Le Berger Blanc Suisse chien guide d’aveugle

Guider une personne aveugle d’un point à un autre en toute sécurité et confort est une tâche bien difficile. C’est peut être le travail le plus exigeant que l’homme demande à l’animal de faire. Définir comment le chien guide apprend son travail relève souvent des théories d’éducation, voir notre article sur l’éducation du berger blanc suisse. Pourtant, il y a bien plus que cela ; il y a une action cognitive de la part du chien. Car avant tout, le chien guide est un preneur de décisions.

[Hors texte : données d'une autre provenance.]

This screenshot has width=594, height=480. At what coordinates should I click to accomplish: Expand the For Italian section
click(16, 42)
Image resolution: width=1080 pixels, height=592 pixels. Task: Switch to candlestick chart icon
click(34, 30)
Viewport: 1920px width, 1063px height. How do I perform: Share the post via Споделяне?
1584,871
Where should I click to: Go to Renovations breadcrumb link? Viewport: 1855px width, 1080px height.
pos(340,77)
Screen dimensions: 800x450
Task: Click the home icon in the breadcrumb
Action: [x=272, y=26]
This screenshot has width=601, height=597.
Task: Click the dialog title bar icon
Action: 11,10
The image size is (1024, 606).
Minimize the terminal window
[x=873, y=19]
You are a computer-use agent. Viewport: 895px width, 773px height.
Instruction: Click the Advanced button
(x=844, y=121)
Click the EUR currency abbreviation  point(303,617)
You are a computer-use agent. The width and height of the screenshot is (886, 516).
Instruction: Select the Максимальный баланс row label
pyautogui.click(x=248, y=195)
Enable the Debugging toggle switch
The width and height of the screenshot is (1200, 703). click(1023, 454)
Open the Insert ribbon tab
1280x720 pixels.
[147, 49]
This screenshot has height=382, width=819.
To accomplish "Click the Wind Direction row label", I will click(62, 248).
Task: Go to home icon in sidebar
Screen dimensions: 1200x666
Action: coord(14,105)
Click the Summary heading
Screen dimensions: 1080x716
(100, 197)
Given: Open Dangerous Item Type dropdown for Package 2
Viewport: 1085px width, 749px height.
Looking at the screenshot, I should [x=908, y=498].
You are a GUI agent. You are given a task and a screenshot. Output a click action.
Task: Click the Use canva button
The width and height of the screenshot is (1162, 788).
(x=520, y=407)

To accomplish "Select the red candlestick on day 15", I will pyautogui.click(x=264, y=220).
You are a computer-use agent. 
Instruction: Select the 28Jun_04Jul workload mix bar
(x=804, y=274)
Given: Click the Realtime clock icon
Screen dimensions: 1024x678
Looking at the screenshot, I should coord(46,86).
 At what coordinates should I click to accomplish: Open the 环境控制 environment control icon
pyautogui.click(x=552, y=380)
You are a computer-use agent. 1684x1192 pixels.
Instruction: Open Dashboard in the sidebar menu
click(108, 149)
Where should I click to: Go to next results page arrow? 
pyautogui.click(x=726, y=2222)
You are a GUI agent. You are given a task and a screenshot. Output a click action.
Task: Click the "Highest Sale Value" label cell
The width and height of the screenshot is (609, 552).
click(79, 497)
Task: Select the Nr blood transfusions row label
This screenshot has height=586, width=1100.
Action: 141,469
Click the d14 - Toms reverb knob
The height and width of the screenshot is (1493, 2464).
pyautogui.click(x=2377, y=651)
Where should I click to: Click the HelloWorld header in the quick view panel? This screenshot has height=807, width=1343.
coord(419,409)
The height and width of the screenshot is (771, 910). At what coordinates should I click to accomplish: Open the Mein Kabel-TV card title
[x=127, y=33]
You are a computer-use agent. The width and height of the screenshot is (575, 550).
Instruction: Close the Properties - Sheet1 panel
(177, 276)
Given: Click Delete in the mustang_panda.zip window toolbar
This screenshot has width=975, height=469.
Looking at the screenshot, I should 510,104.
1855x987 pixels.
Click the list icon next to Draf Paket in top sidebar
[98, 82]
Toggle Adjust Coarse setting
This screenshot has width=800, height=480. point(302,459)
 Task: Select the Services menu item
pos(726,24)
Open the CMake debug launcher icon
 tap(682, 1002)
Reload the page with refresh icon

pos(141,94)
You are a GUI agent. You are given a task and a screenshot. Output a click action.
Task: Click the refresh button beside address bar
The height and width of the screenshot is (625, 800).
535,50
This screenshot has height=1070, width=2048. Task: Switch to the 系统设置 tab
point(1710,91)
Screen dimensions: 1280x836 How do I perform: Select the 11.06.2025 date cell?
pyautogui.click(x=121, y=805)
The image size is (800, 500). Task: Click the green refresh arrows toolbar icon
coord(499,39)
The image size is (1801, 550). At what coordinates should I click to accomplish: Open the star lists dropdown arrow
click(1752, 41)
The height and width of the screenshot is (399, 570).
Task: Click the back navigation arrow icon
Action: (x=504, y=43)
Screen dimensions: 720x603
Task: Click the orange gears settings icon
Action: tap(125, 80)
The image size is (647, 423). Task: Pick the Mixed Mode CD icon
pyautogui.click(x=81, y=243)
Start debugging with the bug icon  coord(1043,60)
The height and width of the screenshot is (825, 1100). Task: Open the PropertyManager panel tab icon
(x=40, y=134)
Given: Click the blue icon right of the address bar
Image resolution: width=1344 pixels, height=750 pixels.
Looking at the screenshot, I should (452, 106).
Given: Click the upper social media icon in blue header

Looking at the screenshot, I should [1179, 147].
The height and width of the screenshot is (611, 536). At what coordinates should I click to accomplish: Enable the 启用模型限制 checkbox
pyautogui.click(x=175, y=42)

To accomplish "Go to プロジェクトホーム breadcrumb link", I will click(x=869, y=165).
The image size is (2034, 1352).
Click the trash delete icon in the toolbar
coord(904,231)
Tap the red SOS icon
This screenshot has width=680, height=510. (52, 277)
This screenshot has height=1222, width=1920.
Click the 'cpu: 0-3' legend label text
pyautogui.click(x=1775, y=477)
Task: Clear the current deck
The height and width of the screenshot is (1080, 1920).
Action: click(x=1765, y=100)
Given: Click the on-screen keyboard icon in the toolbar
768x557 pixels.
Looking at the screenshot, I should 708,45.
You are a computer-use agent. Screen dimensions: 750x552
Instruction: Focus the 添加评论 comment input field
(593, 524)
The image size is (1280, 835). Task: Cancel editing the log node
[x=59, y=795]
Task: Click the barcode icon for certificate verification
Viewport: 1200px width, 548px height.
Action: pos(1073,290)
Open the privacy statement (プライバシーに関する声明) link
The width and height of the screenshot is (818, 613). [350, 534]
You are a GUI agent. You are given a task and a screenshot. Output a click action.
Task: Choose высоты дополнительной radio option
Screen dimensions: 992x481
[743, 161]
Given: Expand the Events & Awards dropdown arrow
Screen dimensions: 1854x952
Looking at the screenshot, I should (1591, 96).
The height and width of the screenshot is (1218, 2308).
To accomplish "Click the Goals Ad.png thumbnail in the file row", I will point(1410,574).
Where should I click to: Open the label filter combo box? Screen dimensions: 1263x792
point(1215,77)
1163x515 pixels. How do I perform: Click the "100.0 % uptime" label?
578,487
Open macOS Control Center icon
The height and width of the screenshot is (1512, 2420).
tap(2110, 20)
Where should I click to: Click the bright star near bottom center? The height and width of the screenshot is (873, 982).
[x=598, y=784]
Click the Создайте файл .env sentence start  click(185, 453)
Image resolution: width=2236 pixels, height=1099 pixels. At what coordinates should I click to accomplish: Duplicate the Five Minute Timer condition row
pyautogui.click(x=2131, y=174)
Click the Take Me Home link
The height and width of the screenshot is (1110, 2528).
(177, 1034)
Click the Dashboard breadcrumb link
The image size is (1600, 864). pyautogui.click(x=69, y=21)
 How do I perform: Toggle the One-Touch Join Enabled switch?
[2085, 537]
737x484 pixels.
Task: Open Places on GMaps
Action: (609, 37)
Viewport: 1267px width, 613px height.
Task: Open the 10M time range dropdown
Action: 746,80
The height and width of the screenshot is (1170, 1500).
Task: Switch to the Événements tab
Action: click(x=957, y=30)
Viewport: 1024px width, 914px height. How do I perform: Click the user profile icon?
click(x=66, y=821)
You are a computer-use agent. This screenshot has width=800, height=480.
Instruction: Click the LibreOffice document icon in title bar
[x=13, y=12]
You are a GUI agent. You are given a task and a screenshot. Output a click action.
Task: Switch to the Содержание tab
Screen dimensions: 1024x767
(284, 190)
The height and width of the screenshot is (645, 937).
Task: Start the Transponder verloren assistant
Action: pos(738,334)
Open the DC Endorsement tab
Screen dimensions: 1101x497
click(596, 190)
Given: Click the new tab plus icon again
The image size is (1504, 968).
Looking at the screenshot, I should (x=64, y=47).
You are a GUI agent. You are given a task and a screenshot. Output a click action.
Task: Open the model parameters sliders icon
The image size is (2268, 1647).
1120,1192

Le travail du chien guide d’aveugle

Le chien va devoir gérer :

  • des obstacles statiques (poteaux, arbres…),
  • des obstacles temporaires (échafaudages, excavations, travaux, tranchées…),
  • des obstacles dynamiques (poussettes, passants…).

Il devra le faire dans des conditions variées allant de la rue calme aux grands boulevards ou aux zones piétonnes.
Il devra trouver des choses spécifiques (escaliers, passages protégés, portes, arrêts de bus…).
En outre il devra s’adapter aux conditions changeantes :

  • dans l’équipe (humeur, maladie, âge, présence d’enfants, d’un sac…),
  • en dehors de l’équipe (neige, vent, brouillard, pluie, obscurité…).

Il devra supporter des distractions :

  • directes (caresses, nourriture…)
  • indirectes (odeurs, bruits, autres chiens qui suivent …)

Il subit un conflit dominance/soumission :

Savoir quand prendre l’initiative et quand être obéissant est un vrai dilemme pour le chien guide. Il est essentiel que le chien prenne confiance en lui pour prendre son maître « en charge » lorsque c’est nécessaire et pour se faire il doit parfois désobéir… tout en restant obéissant dans d’autres circonstances.

Il doit faire face à des choix multiples et prendre une décision difficile :

Il y a un certain nombre de situations dans lesquels choisir que faire est complexe, les possibilités peuvent être limitées, cachées, peu évidentes ou aller à l’encontre des règles habituelles.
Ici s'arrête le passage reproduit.